Visa refusals have jeopardised strides in maternal and newborn health, global midwifery leaders warned, after experts from low‑resource countries were barred from a pivotal conference.

This week, politicians, donors and UN agencies gathered at the International Confederation of Midwives (ICM) congress in Lisbon, Portugal, to discuss the millions of preventable maternal and infant deaths worldwide.

However, last‑minute visa denials excluded prominent midwives from Africa and Asia, the regions that bear the highest burden of maternal and infant mortality.

Urgent appeals were filed on behalf of delegates from Nigeria, Ghana, Rwanda, Burundi, Uganda, Tunisia, Ethiopia, Sierra Leone, Bangladesh, India and Indonesia.

ICM advisor Kate Stringer said, “These midwives are leaders working in countries that bear the highest burden of deaths.”

“A mother dies every two minutes from pregnancy or childbirth. How can we intervene if the leading researchers and clinicians are barred?” she added.

This is illogical. It is a life‑and‑death situation, sustained by colonial bias, she continued.

In Uganda, midwife Harriet Akello runs a lifesaving initiative that has drawn the attention of the World Health Organization (WHO). She was due to speak in Lisbon about transforming fragmented, high‑risk maternity systems into a midwifery model of care—where a small team of skilled midwives keeps mothers safe.

Through her NGO Mother Health International, Akello helps overwhelmed public maternity centres align with WHO standards in a remote post‑conflict region near the South Sudan border, 95 km (60 miles) from a referral hospital.

“Policymakers are in Lisbon, yet here I am in Uganda, trying to convince an embassy that I should be allowed to travel. I am gutted and insulted. The WHO calls for midwifery models of care. I can demonstrate a rare example, but I have been silenced,” she said.

Having recently travelled to Sweden for work, she added, “I was in a Schengen country last year. I did not overstay—my work for Ugandan mothers is pressing.”

Two Bangladeshi midwifery union leaders were denied visas, even as a male government official flew to Lisbon to pledge 25,000 additional midwives for the country.

Similarly, Dr. Arthur Munkana of the Democratic Republic of the Congo expressed frustration over four midwives who could not attend: “Our country is devastated by mothers dying. Quality midwives are a key solution, yet only I obtained a visa.”

Stringer described this as “gender inequity laid bare.”

Alison Perry, a researcher at Imperial College London, said a Ugandan midwife she collaborates with was also excluded. “This represents overt discrimination against equitable participation in international conferences,” she observed.

Portugal’s Ministry of Foreign Affairs said visa assessments were performed “rigorously, objectively, and factually,” in line with Schengen rules.

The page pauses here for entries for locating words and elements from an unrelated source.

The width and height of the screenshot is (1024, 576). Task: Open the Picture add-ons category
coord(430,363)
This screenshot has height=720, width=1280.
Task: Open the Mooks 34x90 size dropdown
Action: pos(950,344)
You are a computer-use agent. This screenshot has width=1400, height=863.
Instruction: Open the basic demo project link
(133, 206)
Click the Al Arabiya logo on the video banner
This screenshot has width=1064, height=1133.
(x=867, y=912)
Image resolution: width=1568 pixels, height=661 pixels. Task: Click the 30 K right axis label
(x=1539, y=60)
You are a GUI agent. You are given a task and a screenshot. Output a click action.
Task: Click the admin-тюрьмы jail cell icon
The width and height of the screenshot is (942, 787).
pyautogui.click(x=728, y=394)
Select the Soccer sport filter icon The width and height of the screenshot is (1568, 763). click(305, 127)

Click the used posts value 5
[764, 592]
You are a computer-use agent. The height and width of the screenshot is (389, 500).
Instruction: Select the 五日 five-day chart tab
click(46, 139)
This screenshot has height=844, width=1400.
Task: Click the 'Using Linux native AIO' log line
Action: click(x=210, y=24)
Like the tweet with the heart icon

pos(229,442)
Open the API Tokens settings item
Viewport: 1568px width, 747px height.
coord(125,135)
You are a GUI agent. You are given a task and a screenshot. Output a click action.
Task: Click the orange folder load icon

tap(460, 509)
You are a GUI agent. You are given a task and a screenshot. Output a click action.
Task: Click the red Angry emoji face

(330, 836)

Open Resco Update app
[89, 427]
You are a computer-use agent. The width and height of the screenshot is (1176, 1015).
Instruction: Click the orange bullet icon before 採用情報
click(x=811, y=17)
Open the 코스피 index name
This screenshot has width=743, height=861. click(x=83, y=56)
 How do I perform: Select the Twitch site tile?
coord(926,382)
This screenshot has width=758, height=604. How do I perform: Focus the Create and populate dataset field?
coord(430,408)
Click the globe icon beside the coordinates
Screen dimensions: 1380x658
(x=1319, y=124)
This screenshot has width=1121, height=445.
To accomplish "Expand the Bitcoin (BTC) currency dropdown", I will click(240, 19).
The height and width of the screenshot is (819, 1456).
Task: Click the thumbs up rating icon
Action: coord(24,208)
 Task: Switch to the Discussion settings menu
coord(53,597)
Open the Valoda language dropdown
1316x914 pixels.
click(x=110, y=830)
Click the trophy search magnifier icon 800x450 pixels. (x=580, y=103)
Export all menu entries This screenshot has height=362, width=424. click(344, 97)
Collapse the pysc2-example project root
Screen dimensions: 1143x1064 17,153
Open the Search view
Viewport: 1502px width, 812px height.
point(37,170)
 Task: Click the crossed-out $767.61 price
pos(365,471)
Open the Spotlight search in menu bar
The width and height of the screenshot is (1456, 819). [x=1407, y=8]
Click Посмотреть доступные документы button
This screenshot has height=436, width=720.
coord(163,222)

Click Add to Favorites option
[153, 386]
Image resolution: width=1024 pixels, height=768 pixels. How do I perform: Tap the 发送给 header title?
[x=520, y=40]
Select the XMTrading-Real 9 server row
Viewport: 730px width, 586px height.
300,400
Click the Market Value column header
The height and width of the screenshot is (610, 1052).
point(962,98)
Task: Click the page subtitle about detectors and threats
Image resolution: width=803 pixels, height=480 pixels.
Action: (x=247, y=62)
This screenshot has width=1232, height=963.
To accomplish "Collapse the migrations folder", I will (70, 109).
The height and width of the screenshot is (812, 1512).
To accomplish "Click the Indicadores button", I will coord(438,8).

Globally, about 260,000 women die each year in childbirth, 1.9 million babies are stillborn, and 2.3 million newborns die. Approximately 70 % of maternal deaths occur in sub‑Saharan Africa, with the remainder mainly in Asia.

The WHO has urged governments—including the UK—to make “midwifery models” a core service. The ICM reports the world is a million midwives short of safe staffing levels.

This week, the ICM also covered obstetric hemorrhage, which affects 27 million women annually, claims 43,000 lives, and costs countries more than £7 billion. New Lancet data highlighted six critical factors for survival, including accurate, timely diagnosis and access to blood transfusions.